#### Material provided
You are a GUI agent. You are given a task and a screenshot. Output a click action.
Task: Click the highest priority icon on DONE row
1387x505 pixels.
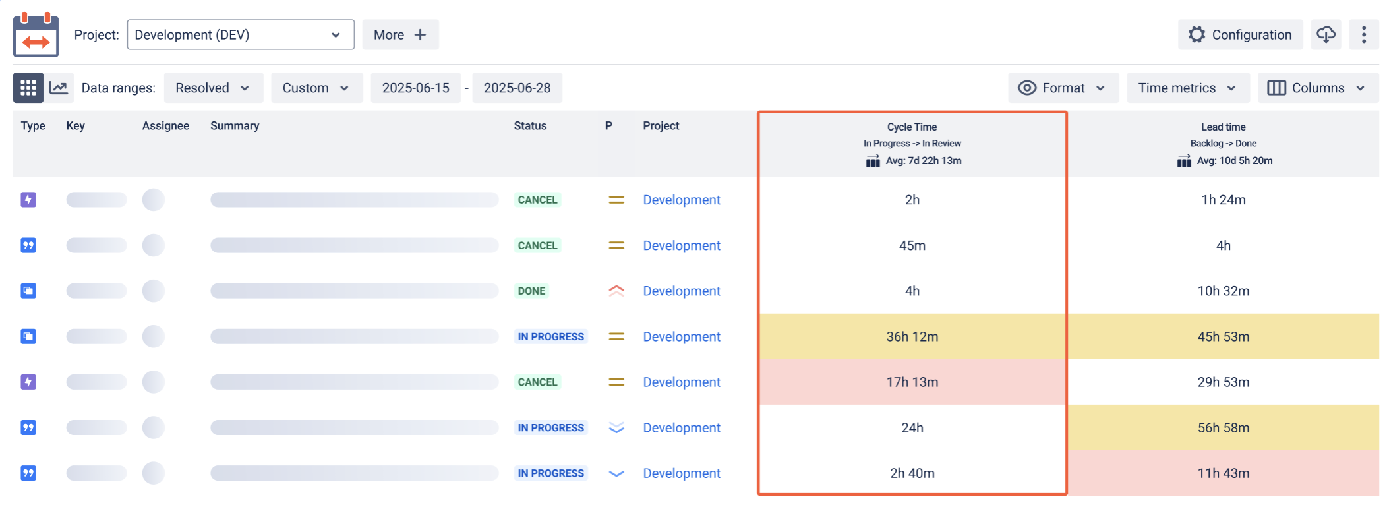click(616, 291)
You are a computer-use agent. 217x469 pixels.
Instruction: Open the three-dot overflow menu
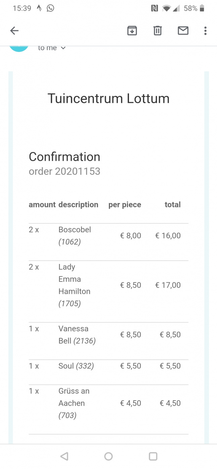point(205,31)
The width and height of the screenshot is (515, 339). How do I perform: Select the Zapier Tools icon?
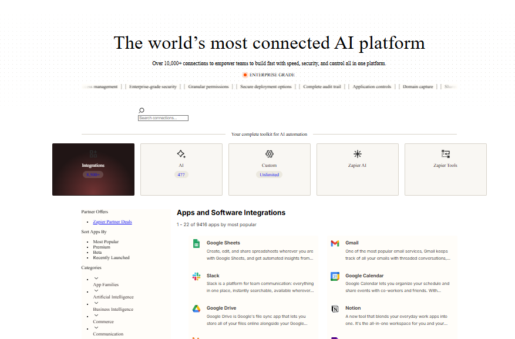point(445,153)
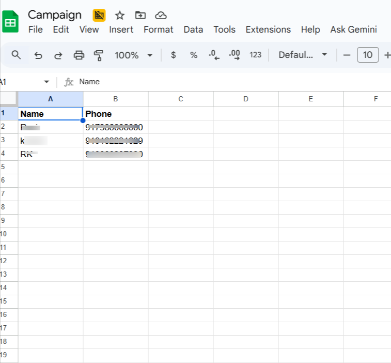Apply percent format

tap(194, 55)
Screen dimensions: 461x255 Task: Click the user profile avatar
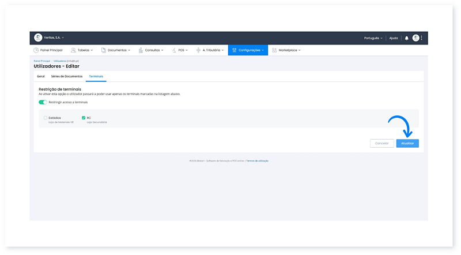[x=415, y=38]
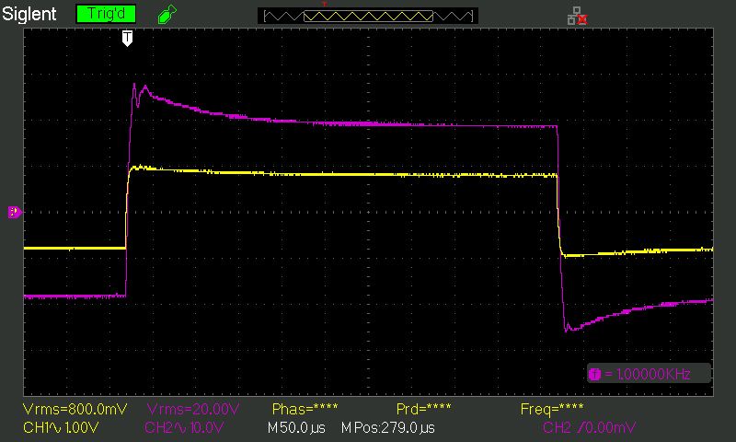This screenshot has height=442, width=736.
Task: Click the Prd=**** measurement
Action: pyautogui.click(x=423, y=409)
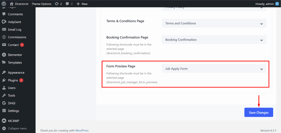Open the comments bubble icon in toolbar
Screen dimensions: 281x133
click(x=68, y=4)
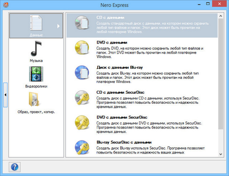Image resolution: width=229 pixels, height=176 pixels.
Task: Expand the left side panel arrow
Action: (x=5, y=94)
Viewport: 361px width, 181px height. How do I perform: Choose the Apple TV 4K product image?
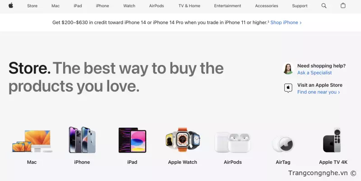coord(332,140)
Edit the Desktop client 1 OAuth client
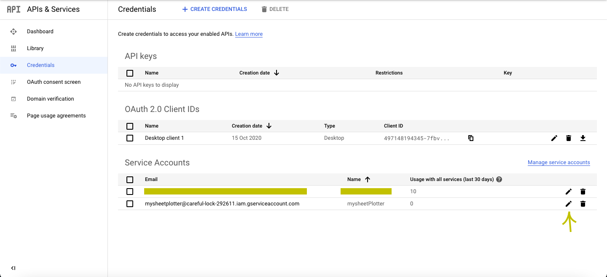Screen dimensions: 607x277 point(554,138)
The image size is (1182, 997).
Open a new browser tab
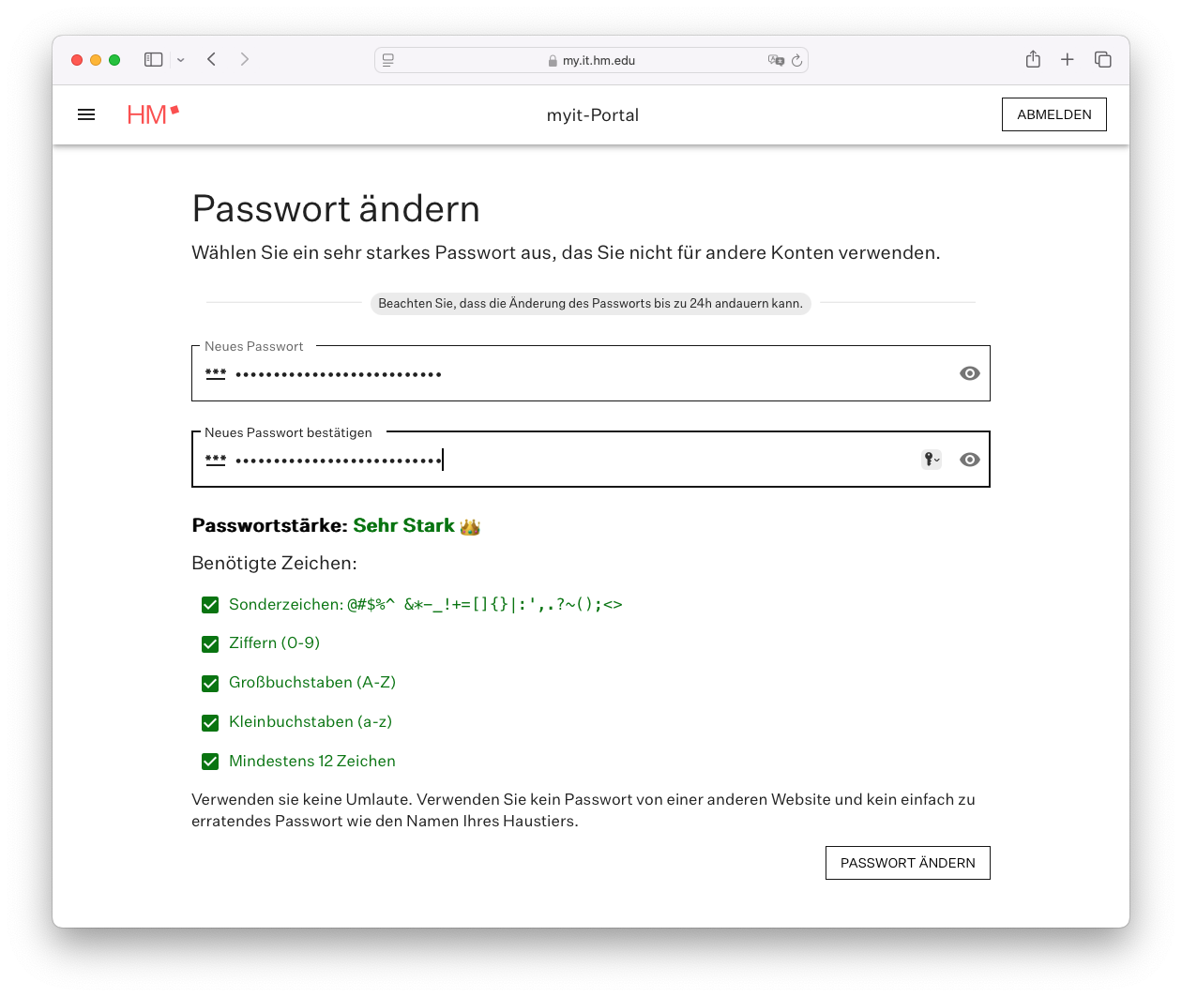[1068, 60]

#### Exercise goal
Using the material above, set down every line exactly, but skip the pictures.

#### Written solution
You are a GUI agent. You are given a task and a screenshot. Output a click action.
Task: Click the highest priority icon on DONE row
1387x505 pixels.
click(616, 291)
You are a computer-use agent. 217x469 pixels.
Instruction: Open the three-dot overflow menu
point(205,31)
The width and height of the screenshot is (515, 339). How do I perform: Select the Zapier Tools icon?
point(445,153)
Apply percent format

tap(194, 55)
Screen dimensions: 461x255 Task: Click the user profile avatar
[x=415, y=38]
This screenshot has height=442, width=736.
Task: Click the Prd=**** measurement
Action: pyautogui.click(x=423, y=409)
Open the comments bubble icon in toolbar
Screen dimensions: 281x133
click(x=68, y=4)
Image resolution: width=229 pixels, height=176 pixels.
Task: Expand the left side panel arrow
Action: (x=5, y=94)
Viewport: 361px width, 181px height. How do I perform: Choose the Apple TV 4K product image?
coord(332,140)
Edit the Desktop client 1 OAuth client
Screen dimensions: 607x277 point(554,138)
The image size is (1182, 997).
Open a new browser tab
[1068, 60]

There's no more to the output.